The Dartmouth Institute for Health Policy and Clinical Practice, Dartmouth’s Geisel School of Medicine, and the National Cancer Institute supported this study. The investigators had no relevant disclosures.
Following the introduction of mammography, women were considerably more likely to have tumors that were overdiagnosed than to have earlier detection of a tumor that was destined to become large, according to an analysis of trends from the Surveillance, Epidemiology, and End Results (SEER) database.

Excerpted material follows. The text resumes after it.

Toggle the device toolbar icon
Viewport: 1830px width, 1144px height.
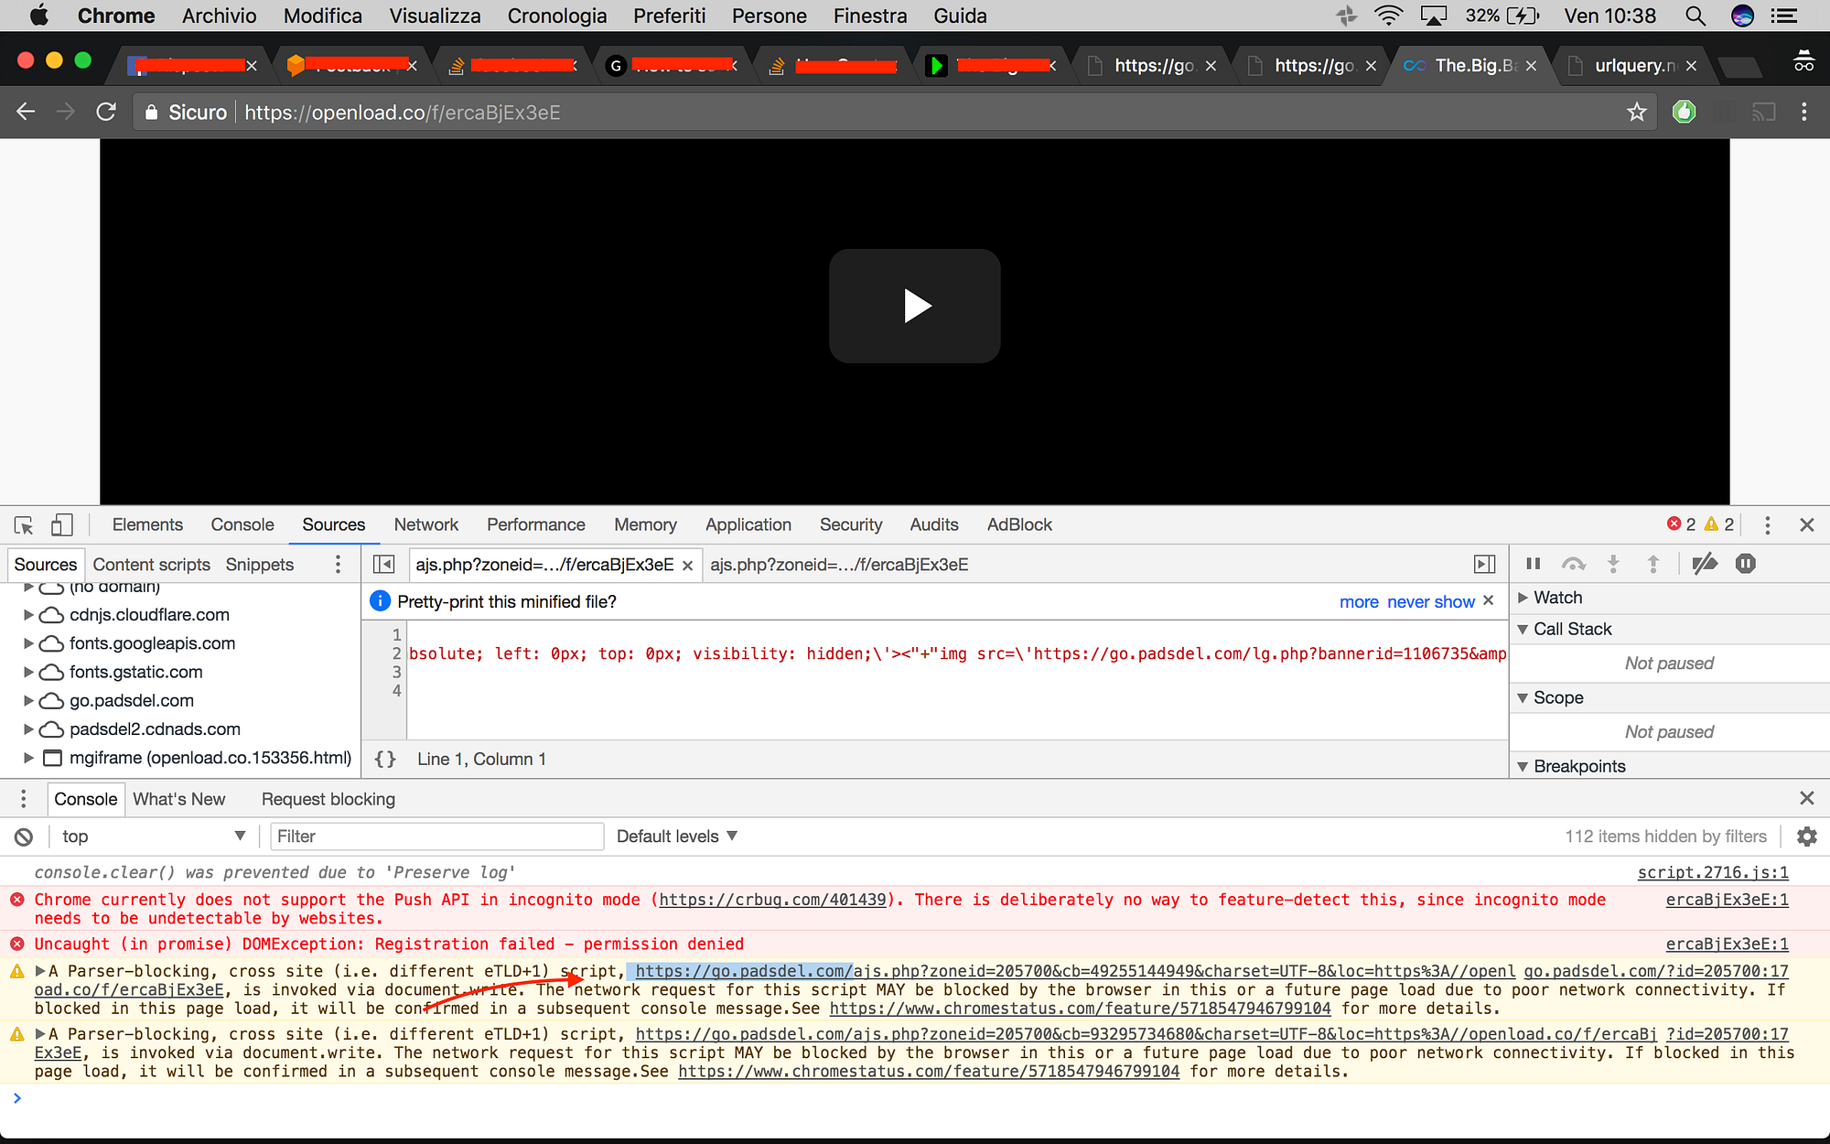point(61,525)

To assess the effectiveness of screening mammography in the real-world clinical and community setting, H. Gilbert Welch, MD, of the Dartmouth Institute for Health Policy and Clinical Practice and his associates examined trends in breast tumor size between the years of 1975 and 2012, a span of time that can be broken down into two distinct periods: a baseline period that predated the widespread use of screening mammography (1975-1979) and a period encompassing the most recent years for which 10 years of follow-up data were available (2000 through 2002).
Retrospective analysis of the SEER database revealed a shift in the size distribution of breast tumors: Large tumors, defined as invasive tumors measuring two centimeters or more, predominated in the period before widespread screening mammography, and small tumors, defined as in situ carcinomas or invasive tumors measuring less than two centimeters, predominated after.

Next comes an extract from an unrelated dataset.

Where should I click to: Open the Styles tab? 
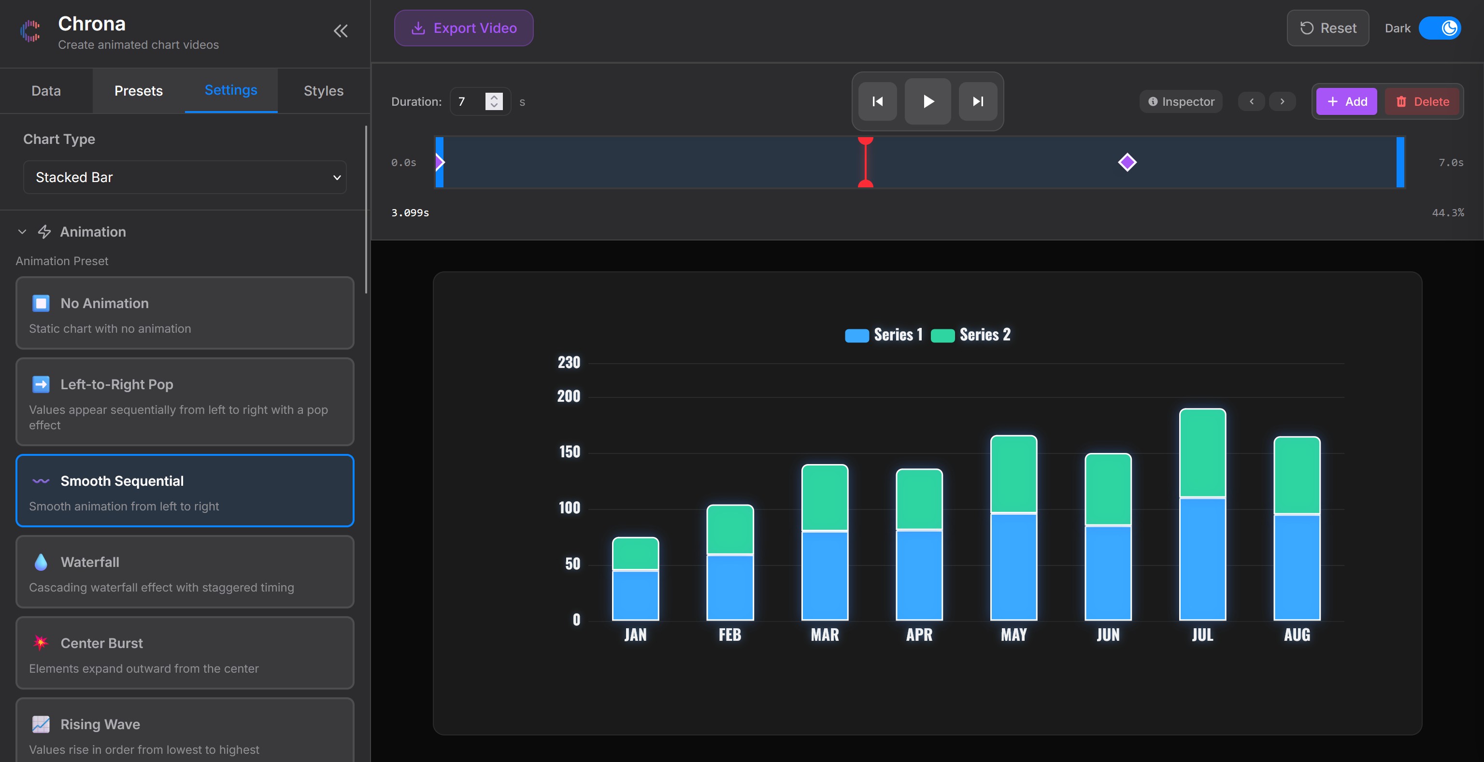click(323, 90)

This shift, the researchers noted, can, in part, be attributed to the use of screening mammography.
Overall, from 1975 to 2012, the proportion of breast tumors that were small increased from 36% to 68%. In that same time period, the proportion of large tumors decreased from 64% to 32%.
“This shift in size distribution was less the result of a substantial decrease in the incidence of large tumors and more the result of substantial increases in the detection of small tumors,” Dr. Welch and his associates wrote.

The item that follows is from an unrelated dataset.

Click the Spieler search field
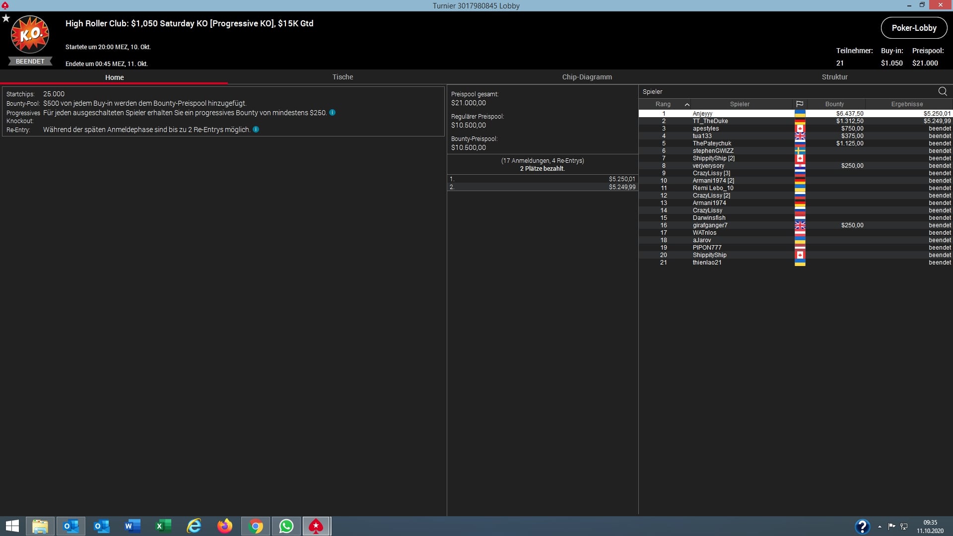This screenshot has height=536, width=953. (x=784, y=91)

Put another way, the incidence of small tumors increased by 162 cases of cancer per 100,000 women, from 82 to 244 cases, while the incidence of large tumors decreased by 30 cases of cancer per 100,000 women, from 145 to 115 cases. “Assuming that the underlying burden of clinically meaningful breast cancer was unchanged, these data suggest that 30 cases of cancer per 100,000 women were destined to become large but were detected earlier, and the remaining 132 cases of cancer per 100,000 women were overdiagnosed,” the researchers wrote.
“The magnitude of the imbalance indicates that women were considerably more likely to have tumors that were overdiagnosed than to have earlier detection of a tumor that was destined to become large,” the researchers continued. “Our analysis of size-specific incidence highlights the fact that the introduction of screening mammography has produced a mixture of effects,” Dr. Welch and his associates added.
The Dartmouth Institute for Health Policy and Clinical Practice, Dartmouth’s Geisel School of Medicine, and the National Cancer Institute supported this study. The investigators had no relevant disclosures.
Key clinical point:
Major finding: Of a population of 100,000 women, mammography detected 30 small tumors that were destined to become large but were detected earlier, while 132 cases of cancer were overdiagnosed.
Data source: Retrospective analysis of SEER data from 1975 to 2012.
Disclosures: The Dartmouth Institute for Health Policy and Clinical Practice, Dartmouth’s Geisel School of Medicine, and the National Cancer Institute supported this study. The investigators had no relevant disclosures.